Speaking of coincidences, just like President-elect Trump, the US Embassy in Jamaica has a Twitter account that packs a punch. There's talk about whether Trump can be allowed to keep his account as he inches closer to the Oval Office and his thoughts and statements are enough to drive speculation, roil markets, and cause international disputes. Do we need to have that same talk?
It arises from a simple tweet from the US Embassy in Jamaica endorsing the contractor general's statement on a radio programme that he had concerns with the process used to grant Symbiote/Caricel a telecoms licence. The embassy simply tweeted that they, too, had concerns. That alone was enough to send shudders through the system.

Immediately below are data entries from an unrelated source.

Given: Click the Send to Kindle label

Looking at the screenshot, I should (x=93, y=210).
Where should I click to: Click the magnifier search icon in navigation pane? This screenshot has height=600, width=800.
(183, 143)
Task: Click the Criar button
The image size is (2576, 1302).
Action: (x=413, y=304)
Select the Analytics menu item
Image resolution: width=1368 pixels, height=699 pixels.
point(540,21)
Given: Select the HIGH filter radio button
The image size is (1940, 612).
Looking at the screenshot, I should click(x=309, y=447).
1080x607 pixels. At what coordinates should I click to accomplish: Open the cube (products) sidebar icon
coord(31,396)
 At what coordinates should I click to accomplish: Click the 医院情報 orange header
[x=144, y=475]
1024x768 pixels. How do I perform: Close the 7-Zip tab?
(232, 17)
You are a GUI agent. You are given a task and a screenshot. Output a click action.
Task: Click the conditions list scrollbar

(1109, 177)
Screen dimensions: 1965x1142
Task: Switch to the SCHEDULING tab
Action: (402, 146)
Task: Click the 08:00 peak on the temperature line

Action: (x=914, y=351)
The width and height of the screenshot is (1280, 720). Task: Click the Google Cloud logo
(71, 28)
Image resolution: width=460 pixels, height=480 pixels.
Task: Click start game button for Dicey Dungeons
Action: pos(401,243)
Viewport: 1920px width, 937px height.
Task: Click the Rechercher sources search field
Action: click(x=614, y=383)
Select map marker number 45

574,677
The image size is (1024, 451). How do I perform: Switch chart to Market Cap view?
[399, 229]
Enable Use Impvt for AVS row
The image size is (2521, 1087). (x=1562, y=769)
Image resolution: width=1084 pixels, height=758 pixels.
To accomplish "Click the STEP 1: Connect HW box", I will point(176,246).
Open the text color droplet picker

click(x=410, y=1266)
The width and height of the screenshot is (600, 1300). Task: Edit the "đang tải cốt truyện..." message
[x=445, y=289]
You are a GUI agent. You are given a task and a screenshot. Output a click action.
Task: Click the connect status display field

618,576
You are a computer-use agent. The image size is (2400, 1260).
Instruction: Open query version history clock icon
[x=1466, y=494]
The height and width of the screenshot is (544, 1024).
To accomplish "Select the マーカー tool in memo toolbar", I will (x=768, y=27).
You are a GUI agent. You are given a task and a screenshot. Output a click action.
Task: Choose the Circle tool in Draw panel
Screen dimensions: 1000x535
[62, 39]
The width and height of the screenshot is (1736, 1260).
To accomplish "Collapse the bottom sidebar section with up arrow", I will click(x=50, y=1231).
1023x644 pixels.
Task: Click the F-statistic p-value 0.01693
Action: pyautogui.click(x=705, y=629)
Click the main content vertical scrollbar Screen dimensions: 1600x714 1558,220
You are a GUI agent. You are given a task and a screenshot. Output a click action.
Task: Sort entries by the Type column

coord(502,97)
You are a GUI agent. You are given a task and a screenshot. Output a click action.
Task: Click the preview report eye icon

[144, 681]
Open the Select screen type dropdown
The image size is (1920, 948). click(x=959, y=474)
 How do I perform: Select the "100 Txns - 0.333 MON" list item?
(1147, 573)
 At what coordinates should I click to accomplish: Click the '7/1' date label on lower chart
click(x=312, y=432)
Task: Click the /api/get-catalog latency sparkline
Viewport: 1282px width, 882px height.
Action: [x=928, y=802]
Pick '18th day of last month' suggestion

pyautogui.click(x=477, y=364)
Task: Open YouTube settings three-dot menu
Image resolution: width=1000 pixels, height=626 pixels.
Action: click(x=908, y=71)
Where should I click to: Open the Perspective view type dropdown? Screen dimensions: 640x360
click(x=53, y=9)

In fact, I don't think that tweet originated in Kingston, Jamaica; I think they sent for it from Washington, DC. Further, I don't believe for a moment that the US authorities only have a problem with 'the process'. That would be quite a coincidence, especially since they had previously expressed dissatisfaction with the licence being issued to the company.
As an observer to this train of events, many questions arise. The contractor general had already recommended against issuance of the licence based on what has been termed an "adverse trace" on one of the principals. But one has to ask: what is an "adverse trace"? Can it be challenged in court or anywhere else? Does a Government just get to say it has an "adverse trace" on someone and there's no opportunity to confront your accuser and clear your name?
However that may be, Mr Holness chose to grant the licence and rose in Parliament to defend his decision to do it. So this is his baby.
That said, I'm prepared to predict that the licence will be withdrawn, and worse, that when the dust settles, the Jamaican taxpayer will be forced to foot the sizeable bill attending its withdrawal.
I don't doubt that Andrew will skilfully explain the decision, then the reversal. But is it such a strange coincidence that an expensive reversal will be on the cards when the dissatisfaction of our national-security partners was on record prior to the grant of the licence? Remember to just smile like the farmer.